The light flyweight boxing competition at the 2004 Summer Olympics in Athens was held from 18 to 29 August at Peristeri Olympic Boxing Hall. This is limited to those boxers weighing less than 48 kilograms.

==Competition format==
Like all Olympic boxing events, the competition was a straight single-elimination tournament. This event consisted of 29 boxers who have qualified for the competition through various tournaments held in 2003 and 2004. The competition began with a preliminary round on 18 August, where the number of competitors was reduced to 16, and concluded with the final on 29 August. As there were fewer than 32 boxers in the competition, a number of boxers received a bye through the preliminary round. Both semi-final losers were awarded bronze medals.

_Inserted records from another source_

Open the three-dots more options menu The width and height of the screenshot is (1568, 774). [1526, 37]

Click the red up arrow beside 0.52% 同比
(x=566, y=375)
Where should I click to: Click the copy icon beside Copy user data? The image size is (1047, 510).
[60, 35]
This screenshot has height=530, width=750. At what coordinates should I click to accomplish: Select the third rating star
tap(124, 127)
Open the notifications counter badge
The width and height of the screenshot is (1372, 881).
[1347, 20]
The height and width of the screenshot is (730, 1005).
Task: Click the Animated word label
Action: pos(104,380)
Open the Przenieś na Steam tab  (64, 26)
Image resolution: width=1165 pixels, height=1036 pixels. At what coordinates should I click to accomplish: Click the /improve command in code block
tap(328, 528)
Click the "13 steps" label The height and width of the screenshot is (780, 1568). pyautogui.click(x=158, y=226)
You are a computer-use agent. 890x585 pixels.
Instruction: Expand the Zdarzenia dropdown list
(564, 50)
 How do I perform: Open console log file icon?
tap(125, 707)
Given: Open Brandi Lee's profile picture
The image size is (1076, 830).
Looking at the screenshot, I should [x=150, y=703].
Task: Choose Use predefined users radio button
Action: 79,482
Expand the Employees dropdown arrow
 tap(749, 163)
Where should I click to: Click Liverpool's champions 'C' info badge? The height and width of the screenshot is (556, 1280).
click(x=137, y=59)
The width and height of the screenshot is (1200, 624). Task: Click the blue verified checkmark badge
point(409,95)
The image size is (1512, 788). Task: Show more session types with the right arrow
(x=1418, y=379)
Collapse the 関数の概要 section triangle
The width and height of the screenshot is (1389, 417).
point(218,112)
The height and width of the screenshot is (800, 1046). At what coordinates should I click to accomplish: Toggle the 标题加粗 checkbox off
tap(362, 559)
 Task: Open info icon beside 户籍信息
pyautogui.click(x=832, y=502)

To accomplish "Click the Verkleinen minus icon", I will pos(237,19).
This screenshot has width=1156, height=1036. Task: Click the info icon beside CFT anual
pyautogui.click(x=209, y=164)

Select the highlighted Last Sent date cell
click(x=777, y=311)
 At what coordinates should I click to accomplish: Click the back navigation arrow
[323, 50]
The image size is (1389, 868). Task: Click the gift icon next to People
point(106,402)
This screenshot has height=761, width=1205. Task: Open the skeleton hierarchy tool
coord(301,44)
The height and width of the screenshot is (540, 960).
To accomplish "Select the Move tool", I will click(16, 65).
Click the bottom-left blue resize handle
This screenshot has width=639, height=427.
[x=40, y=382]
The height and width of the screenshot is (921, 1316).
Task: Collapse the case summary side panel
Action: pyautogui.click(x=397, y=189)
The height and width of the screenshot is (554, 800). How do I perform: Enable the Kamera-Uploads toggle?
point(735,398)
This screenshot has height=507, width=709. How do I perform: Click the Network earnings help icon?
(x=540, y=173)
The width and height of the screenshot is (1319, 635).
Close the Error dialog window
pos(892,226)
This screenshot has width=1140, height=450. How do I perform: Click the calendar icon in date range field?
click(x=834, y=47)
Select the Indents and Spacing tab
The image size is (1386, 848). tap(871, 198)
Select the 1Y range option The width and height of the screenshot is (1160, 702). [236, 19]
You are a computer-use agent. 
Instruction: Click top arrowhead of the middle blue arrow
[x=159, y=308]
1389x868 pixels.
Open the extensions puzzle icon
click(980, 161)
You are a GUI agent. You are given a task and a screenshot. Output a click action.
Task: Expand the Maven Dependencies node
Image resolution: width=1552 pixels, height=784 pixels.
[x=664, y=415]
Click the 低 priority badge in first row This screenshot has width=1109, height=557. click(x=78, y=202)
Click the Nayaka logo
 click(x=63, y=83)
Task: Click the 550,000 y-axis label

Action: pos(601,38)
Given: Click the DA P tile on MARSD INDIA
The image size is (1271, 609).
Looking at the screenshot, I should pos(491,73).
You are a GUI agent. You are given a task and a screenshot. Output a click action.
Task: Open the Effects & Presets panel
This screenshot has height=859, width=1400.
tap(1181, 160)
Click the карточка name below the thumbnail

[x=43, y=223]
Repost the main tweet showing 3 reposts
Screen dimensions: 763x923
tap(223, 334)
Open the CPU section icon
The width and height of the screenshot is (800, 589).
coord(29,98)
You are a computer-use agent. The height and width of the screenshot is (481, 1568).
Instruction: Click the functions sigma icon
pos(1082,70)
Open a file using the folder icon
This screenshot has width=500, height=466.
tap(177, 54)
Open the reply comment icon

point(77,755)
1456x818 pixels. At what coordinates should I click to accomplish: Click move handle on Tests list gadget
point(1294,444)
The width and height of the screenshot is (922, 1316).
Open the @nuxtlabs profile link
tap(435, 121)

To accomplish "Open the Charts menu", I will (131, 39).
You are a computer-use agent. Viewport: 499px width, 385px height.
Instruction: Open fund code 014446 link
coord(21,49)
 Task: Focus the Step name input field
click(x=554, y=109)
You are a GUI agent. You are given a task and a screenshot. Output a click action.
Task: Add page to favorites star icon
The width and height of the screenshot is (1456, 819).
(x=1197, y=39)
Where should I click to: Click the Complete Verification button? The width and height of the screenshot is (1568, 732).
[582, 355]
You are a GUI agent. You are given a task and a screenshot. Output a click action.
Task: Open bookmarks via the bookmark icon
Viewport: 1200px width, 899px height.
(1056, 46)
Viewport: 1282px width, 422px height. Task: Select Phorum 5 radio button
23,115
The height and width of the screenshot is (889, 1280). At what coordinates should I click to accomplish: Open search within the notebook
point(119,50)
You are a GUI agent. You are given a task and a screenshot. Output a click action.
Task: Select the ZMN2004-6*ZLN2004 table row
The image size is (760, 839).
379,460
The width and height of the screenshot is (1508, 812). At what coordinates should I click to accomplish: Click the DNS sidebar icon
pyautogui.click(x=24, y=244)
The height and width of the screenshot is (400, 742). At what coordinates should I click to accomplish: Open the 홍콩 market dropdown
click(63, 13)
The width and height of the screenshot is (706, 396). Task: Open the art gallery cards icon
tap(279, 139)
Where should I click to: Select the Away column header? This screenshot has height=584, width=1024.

All bouts consisted of four rounds of two minutes each, with one-minute breaks between rounds. Punches scored only if the white area on the front of the glove made full contact with the front of the head or torso of the opponent. Five judges scored each bout; three of the judges had to signal a scoring punch within one second for the punch to score. The winner of the bout was the boxer who scored the most valid punches by the end of the bout.

== Schedule ==
All times are Greece Standard Time (UTC+2)

| Date | Time | Round |
|---|---|---|
| Wednesday, 18 August 2004 | 13:30 & 19:30 | Round of 32 |
| Saturday, 21 August 2004 | 19:30 | Round of 16 |
| Tuesday, 24 August 2004 | 19:30 | Quarterfinals |
| Friday, 27 August 2004 | 19:30 | Semifinals |
| Sunday, 29 August 2004 | 13:30 | Final |

==Qualifying athletes==

| Athlete | Country |
|---|---|
| Peter Wakefield | Australia |
| Joseph Jermia | Namibia |
| Raúl Castañeda | Mexico |
| Sergey Kazakov | Russia |
| Patricio Calero | Ecuador |
| Carlos Tamara | Colombia |
| Redouane Bouchtouk | Morocco |
| Effiong Okon | Nigeria |
| Alfonso Pinto | Italy |
| Atagün Yalçınkaya | Turkey |
| Jolly Katongole | Uganda |
| Pál Bedák | Hungary |
| Jeyhun Abiyev | Azerbaijan |
| Rau'shee Warren | United States |
| Zou Shiming | China |
| Endalkachew Kebede | Ethiopia |
| Toshiyuki Igarashi | Japan |
| Najah Ali | Iraq |
| Kwak Hyok-Ju | North Korea |
| Aleksan Nalbandyan | Armenia |
| Redouane Asloum | France |
| Hong Moo-Won | South Korea |
| Lalaina Rabenarivo | Madagascar |
| Sherali Dostiev | Tajikistan |
| Harry Tañamor | Philippines |
| Yan Bartelemí | Cuba |
| Miguel Ángel Miranda | Venezuela |
| Suban Pannon | Thailand |
| Salim Salimov | Bulgaria |

==Results==

- Notes
- Najah Salah Ali (IRQ) received a wild card from the IOC.
- Toshiyuki Igarashi (JPN) replaced Noman Karim (PAK) as a lucky loser, because the Pakistani fighter dropped "due to technical reasons".